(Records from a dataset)
= Beginning of Section =
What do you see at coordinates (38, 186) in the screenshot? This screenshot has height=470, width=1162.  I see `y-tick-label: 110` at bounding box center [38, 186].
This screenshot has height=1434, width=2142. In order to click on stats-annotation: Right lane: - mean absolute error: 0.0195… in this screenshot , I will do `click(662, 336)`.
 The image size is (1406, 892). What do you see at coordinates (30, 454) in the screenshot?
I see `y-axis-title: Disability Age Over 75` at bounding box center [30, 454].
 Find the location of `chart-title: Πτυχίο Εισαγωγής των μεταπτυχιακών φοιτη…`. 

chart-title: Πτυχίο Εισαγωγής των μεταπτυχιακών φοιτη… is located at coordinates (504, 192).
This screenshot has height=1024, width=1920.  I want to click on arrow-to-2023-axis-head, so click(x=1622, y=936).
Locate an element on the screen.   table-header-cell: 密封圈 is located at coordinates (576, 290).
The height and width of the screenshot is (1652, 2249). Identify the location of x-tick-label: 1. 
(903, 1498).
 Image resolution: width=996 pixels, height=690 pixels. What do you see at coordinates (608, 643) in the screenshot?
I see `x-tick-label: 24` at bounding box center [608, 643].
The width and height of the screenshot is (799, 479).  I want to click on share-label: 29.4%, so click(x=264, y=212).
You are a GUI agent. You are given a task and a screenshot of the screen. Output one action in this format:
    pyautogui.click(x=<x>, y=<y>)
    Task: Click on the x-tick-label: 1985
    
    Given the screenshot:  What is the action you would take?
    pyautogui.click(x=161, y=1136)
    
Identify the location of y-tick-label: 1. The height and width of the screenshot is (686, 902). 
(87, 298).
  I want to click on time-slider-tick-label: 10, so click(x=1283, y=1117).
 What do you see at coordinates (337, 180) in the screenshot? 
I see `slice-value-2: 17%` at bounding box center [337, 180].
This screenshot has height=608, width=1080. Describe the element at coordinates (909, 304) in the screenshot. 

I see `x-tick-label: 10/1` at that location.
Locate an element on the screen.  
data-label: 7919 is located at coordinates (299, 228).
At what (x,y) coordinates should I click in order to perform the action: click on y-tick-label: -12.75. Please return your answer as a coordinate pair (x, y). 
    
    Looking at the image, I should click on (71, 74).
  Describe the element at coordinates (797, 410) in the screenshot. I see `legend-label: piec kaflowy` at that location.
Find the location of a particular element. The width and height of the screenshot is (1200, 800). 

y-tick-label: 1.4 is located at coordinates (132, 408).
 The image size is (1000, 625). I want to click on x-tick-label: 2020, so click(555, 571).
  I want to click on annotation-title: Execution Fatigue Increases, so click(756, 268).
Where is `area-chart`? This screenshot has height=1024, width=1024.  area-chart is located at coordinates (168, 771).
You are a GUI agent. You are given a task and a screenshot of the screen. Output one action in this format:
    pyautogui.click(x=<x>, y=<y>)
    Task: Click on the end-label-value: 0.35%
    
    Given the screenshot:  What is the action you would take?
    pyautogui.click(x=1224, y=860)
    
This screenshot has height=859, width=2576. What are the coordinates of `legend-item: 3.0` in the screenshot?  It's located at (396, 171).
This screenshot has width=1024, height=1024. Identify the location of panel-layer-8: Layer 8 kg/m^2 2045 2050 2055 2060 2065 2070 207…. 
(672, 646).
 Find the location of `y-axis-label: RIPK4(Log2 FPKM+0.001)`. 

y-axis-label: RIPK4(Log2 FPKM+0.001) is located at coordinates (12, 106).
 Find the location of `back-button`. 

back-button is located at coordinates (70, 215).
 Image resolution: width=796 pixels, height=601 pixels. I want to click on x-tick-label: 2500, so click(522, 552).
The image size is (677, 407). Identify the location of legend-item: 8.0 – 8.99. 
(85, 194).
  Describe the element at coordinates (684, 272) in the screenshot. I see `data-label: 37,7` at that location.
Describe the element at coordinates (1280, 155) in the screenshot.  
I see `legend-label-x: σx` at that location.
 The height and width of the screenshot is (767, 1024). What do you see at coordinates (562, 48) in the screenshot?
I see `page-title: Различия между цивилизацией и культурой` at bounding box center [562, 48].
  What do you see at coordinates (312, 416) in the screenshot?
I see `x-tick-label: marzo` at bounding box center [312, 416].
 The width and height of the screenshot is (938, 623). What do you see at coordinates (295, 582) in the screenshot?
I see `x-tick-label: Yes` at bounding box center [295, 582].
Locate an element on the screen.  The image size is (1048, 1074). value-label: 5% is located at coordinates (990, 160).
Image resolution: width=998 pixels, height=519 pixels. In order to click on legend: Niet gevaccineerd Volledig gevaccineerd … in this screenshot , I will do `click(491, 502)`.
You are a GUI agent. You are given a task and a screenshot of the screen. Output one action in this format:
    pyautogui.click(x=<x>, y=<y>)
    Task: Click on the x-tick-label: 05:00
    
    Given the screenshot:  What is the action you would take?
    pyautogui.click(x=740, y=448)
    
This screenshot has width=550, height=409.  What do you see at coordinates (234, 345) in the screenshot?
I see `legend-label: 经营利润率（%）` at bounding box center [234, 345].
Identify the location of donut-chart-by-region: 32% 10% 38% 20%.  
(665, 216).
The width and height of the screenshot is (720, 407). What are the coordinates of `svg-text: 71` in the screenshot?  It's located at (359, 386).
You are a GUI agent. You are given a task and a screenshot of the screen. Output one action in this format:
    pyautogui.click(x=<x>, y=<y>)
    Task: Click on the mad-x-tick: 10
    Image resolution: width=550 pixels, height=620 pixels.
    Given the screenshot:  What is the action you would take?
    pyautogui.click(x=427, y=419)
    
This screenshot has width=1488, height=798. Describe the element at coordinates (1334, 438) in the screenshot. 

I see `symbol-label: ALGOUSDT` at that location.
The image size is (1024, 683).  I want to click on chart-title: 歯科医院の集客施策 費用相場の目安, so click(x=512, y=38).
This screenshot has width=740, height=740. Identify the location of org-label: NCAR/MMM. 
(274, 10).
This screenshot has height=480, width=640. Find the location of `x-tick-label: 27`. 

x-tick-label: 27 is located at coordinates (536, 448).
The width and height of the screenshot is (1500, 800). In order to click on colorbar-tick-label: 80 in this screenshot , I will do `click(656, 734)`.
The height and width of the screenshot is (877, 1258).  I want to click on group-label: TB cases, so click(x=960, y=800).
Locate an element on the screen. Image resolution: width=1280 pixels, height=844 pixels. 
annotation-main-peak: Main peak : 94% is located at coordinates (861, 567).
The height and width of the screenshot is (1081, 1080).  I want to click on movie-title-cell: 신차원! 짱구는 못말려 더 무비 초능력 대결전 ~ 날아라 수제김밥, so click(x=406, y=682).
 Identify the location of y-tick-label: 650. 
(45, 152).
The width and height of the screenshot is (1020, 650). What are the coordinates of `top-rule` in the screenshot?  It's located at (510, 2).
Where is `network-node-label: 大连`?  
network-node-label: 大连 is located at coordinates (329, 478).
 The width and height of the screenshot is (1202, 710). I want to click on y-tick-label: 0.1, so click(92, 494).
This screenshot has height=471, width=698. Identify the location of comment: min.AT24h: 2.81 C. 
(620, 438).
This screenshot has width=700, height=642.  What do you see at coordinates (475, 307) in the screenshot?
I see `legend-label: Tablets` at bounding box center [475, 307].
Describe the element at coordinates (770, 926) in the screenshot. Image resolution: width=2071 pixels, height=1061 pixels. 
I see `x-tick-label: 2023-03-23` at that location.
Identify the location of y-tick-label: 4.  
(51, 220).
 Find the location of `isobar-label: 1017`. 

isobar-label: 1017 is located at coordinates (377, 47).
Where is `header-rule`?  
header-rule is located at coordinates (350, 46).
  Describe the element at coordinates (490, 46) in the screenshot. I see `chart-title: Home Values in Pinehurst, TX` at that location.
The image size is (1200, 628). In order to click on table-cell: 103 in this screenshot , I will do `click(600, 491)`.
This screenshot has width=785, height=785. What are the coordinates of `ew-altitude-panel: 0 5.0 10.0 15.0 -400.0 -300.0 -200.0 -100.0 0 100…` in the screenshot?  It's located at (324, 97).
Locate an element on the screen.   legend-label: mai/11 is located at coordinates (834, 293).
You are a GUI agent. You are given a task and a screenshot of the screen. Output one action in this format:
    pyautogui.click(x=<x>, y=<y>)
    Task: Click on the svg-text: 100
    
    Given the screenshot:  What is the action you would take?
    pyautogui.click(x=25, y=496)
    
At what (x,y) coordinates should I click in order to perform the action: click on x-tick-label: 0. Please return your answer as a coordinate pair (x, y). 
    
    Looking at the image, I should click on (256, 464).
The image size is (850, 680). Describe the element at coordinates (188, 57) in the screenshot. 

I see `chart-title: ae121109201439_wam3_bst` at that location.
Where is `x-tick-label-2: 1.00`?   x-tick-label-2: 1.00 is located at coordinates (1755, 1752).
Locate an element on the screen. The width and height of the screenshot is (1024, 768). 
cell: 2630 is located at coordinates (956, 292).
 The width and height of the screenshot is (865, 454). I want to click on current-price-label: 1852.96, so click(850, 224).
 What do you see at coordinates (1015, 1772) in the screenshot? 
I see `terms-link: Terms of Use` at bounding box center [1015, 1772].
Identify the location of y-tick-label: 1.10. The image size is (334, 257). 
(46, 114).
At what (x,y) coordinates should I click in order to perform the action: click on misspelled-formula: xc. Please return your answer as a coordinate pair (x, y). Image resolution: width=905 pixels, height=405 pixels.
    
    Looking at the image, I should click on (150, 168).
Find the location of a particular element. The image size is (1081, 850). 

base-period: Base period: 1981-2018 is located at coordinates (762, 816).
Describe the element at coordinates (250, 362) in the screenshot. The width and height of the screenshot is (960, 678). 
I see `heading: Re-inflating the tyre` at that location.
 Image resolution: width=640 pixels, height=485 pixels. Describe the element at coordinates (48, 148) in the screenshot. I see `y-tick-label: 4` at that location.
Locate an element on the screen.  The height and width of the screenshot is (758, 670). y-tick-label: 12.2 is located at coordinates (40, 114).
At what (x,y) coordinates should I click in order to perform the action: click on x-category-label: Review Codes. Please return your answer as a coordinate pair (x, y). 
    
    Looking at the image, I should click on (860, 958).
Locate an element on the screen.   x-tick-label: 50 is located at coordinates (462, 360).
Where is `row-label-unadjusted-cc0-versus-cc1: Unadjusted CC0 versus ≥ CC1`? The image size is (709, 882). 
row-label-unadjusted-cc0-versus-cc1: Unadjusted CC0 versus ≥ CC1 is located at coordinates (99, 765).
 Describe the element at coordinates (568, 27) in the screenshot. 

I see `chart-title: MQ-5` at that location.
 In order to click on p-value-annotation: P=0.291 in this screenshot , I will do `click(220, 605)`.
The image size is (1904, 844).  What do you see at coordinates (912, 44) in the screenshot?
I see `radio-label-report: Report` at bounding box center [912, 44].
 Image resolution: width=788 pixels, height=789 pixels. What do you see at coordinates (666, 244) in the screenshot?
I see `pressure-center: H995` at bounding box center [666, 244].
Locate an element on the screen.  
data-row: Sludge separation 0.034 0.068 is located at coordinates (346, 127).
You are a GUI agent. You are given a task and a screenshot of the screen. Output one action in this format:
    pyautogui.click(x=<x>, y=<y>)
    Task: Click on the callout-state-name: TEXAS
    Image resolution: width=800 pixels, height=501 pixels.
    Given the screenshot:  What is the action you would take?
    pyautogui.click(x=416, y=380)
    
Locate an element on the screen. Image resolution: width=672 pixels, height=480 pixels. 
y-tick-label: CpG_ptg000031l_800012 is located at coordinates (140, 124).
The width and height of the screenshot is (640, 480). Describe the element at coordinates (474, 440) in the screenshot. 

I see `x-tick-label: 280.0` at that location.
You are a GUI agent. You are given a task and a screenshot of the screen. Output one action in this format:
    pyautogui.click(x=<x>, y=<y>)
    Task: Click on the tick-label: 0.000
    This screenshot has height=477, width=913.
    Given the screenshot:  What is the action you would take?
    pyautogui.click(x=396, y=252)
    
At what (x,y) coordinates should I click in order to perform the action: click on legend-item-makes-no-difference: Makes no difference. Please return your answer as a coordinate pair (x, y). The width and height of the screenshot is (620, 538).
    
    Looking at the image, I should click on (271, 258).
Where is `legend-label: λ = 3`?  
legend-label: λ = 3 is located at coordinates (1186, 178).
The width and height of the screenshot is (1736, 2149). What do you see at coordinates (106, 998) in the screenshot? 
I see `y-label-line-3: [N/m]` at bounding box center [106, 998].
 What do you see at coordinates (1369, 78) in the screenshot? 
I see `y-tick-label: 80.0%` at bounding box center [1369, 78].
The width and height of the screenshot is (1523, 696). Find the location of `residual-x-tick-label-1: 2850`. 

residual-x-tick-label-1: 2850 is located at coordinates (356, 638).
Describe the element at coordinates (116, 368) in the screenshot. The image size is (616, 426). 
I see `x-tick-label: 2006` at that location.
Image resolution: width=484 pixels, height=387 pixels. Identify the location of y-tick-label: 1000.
= End of Section =
Please rewrite the rows as a JSON list of strings, starting with the line that contains "Describe the element at coordinates (116, 368)" and continuing through the end of the rows. Give one string per line and leave out any blank lines.

[
  "Describe the element at coordinates (116, 368) in the screenshot. The image size is (616, 426). ",
  "I see `x-tick-label: 2006` at that location.",
  "Image resolution: width=484 pixels, height=387 pixels. Identify the location of y-tick-label: 1000."
]